The hunt is on
The wood stove in the camp’s main room is almost always hot. In my younger years, whenever we were out there, one of the grownups would holler at us to pay attention to it so we didn’t burn ourselves. The hollering didn’t always work.
My family camp has been around for decades. I couldn’t tell you how long. It’s nestled in the woods off M-35 near a small creek, closer to Princeton and Gwinn than to Palmer. We used to have family gatherings there, like when we would blow stuff up with colorful fireworks during the 4th of July and eat sub sandwiches or pasties, smoked fish and juustoa. But we don’t have big get-togethers there so much anymore, opting instead for places with more modern conveniences, like tap water and a toilet that flushes.
But still, every year come mid-November, when the leaves on the branches are few and the snow flurries begin to swarm, the men in the family head to camp. Rather than get their meat secondhand, like from a butcher or off the grocery store shelves, many people feel the need to harvest their own. I don’t condemn hunting, it’s just not for me. I don’t like the iron smell of blood and the sadness that comes with killing. But I do like the taste of venison, so I’ll let the others do my killing for me.

● Directions
Carry the hunting camp essay forward, picking up right after its final sentence. The listing that comes next has no connection to the hunting camp essay.

● Information provided
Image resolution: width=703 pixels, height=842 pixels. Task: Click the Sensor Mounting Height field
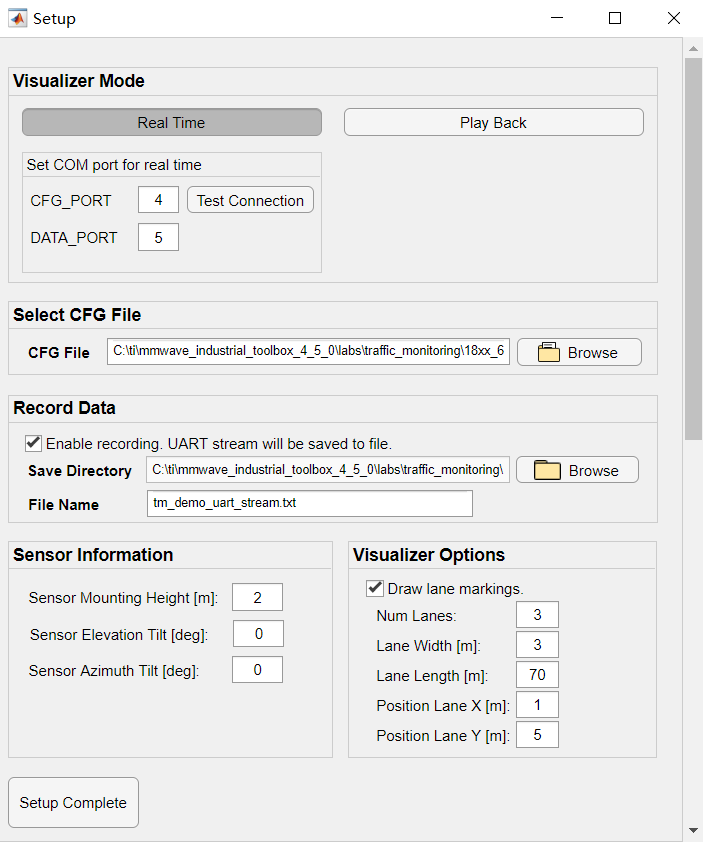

● Result below
It’s deer season all over again. We’re in the thick of it now. I know there are women out there in the world who hunt, but they don’t come to my camp. It’s all beer bellies, beards and B.S.-ing out there.
“What happens at deer camp, stays at deer camp,” is the motto, so I can’t tell you any of those fine details. It’s kind of like Las Vegas in that there’s drinking and gambling, but without all the flashing lights and sex appeal.
I made an overnight stop at beer camp for opening weekend this year. I don’t hunt, but I enjoy a few beverages and catching up with the guys.
There’s no electricity or plumbing. The only light comes from a gas-fed lantern hanging above the main room. The camp isn’t glamorous like the hotels of Vegas. And as far as what really goes on at camp, I’m sworn to secrecy, a pact I made years ago as a child, naive to the sorts of shenanigans that could occur when a group of drunken men gather in an isolated place for too long. But of course, there aren’t any shenanigans to share. We are always well behaved.
The camp, a few outbuildings, an outhouse, sauna and woodshed make up the grounds. There’s a little swing set with a slide, horseshoes and a bocce ball court for outdoor entertainment. Inside, it’s typically card games and BS.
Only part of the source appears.